Increasing timeout only somewhat helped the issue I have found the root cause:

Your suspicion is correct: when the screen is locked, pinentry-gnome3 is likely to cancel immediately rather than wait for the timeout period to elapse. This is because pinentry-gnome3 requires an active graphical environment to display its dialog and accept user input. If the screen is locked, the necessary environment for displaying the dialog is not available, causing the program to cancel the operation right away.

This immediate cancellation can lead to a large number of notifications because each attempt to prompt for the passphrase fails instantly, and the script may retry frequently, creating numerous notifications in quick succession.
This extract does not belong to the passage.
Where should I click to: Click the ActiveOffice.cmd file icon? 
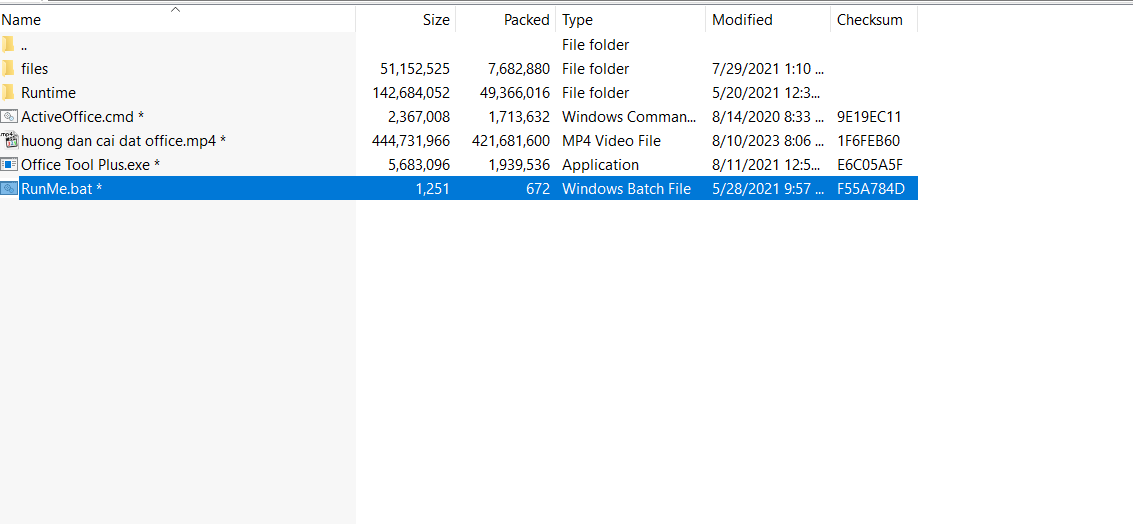click(9, 116)
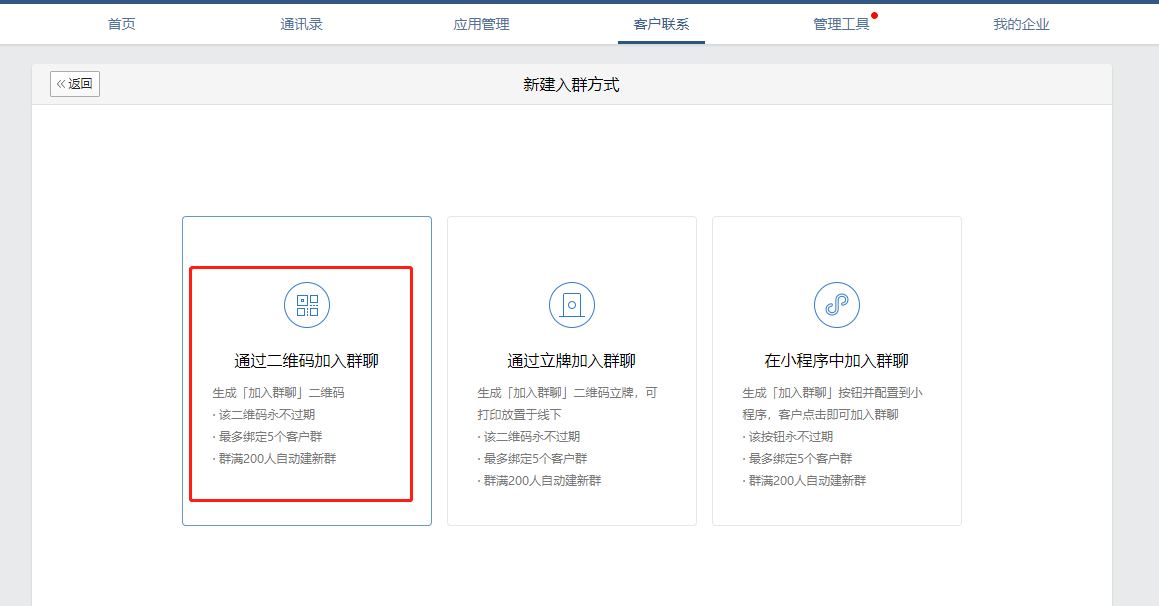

To handle this, you might consider modifying your script to detect whether the screen is locked before invoking pinentry-gnome3. Here is a possible modification:

Checking if the Screen is Locked

You can use a utility like gnome-screensaver-command or xdg-screensaver to check if the screen is locked:

is_screen_locked() {
    if gnome-screensaver-command -q | grep -q "is active"; then
        return 0
    else
        return 1
    fi
}

get_passphrase() {
    # Check if the screen is locked
    if is_screen_locked; then
        echo "Screen is locked, postponing passphrase prompt."
        return 1
    fi

    passphrase="$(echo -e "SETPROMPT $enter Persistent Storage passphrase:\nGETPIN" | pinentry-gnome3 --timeout 99999 2>&1 | grep D | cut -c3-)"
    if [ -n "$passphrase" ]; then
        return 0  # Success: passphrase is not empty
    else
        return 1  # Failure: passphrase is empty
    fi
}

Example Script with Screen Lock Check

Here is how you can integrate the screen lock check into your script:

#!/bin/bash

min_interval=5
interval=30
exp=1
enter='Enter'
sleep $interval

is_screen_locked() {
    if gnome-screensaver-command -q | grep -q "is active"; then
        return 0
    else
        return 1
    fi
}

get_passphrase() {
    if is_screen_locked; then
        echo "Screen is locked, postponing passphrase prompt."
        return 1
    fi

    passphrase="$(echo -e "SETPROMPT $enter Persistent Storage passphrase:\nGETPIN" | pinentry-gnome3 --timeout 99999 2>&1 | grep D | cut -c3-)"
    if [ -n "$passphrase" ]; then
        return 0
    else
        return 1
    fi
}

while true; do
    get_passphrase
    if [ $? -eq 0 ]; then
        unset passphrase temp_passw
        interval=$((interval * (RANDOM % 2500 + 2000) / 2 ** exp / 1500))
        (( interval < min_interval )) && interval=$min_interval
        sleep $interval
        exp=0
        enter='Enter'
    else
        unset passphrase temp_pass
        zenity --notification --text="Passphrase does not match or screen is locked.\nTry again."
        sleep 2
        enter='Re-enter'
        ((exp = (exp == 0) ? 2 : exp + 1)) 
    fi
done

By including the is_screen_locked function, the script now checks if the screen is locked before attempting to prompt for the passphrase, thus avoiding immediate cancellations and excessive notifications when the screen is locked.

BenWestgate commented 2 months ago

If the screen is locked. No notification should be generated and the current interval should simply continue looping until the screen is unlocked again.